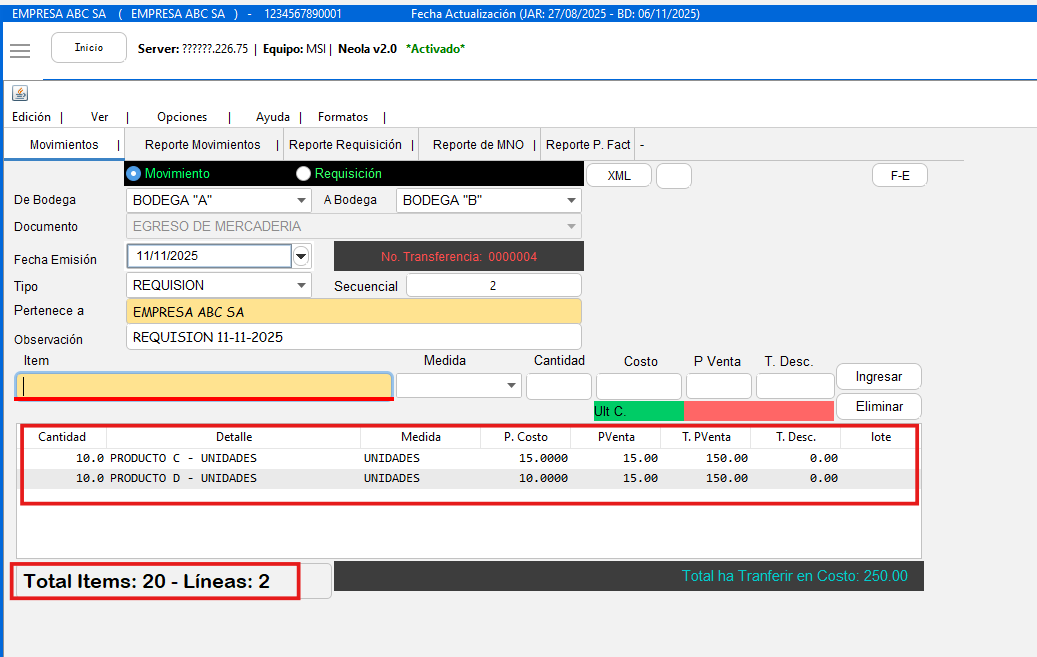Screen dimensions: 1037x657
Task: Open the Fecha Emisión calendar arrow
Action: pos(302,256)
---
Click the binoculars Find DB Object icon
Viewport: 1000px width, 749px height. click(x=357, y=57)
* * *
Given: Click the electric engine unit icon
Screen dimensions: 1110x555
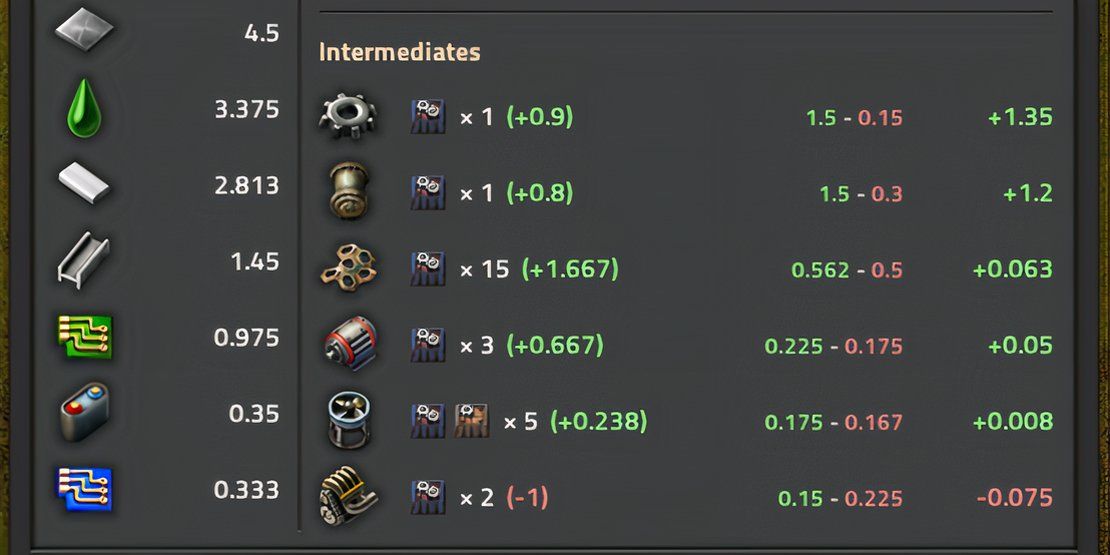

What the task requires:
Retype only the stretch of lines above starting at the one with "Given: Click the electric engine unit icon" and stopping at the one with "Screen dimensions: 1110x555", exactly as written, with both kept.

Exercise answer:
Given: Click the electric engine unit icon
Screen dimensions: 1110x555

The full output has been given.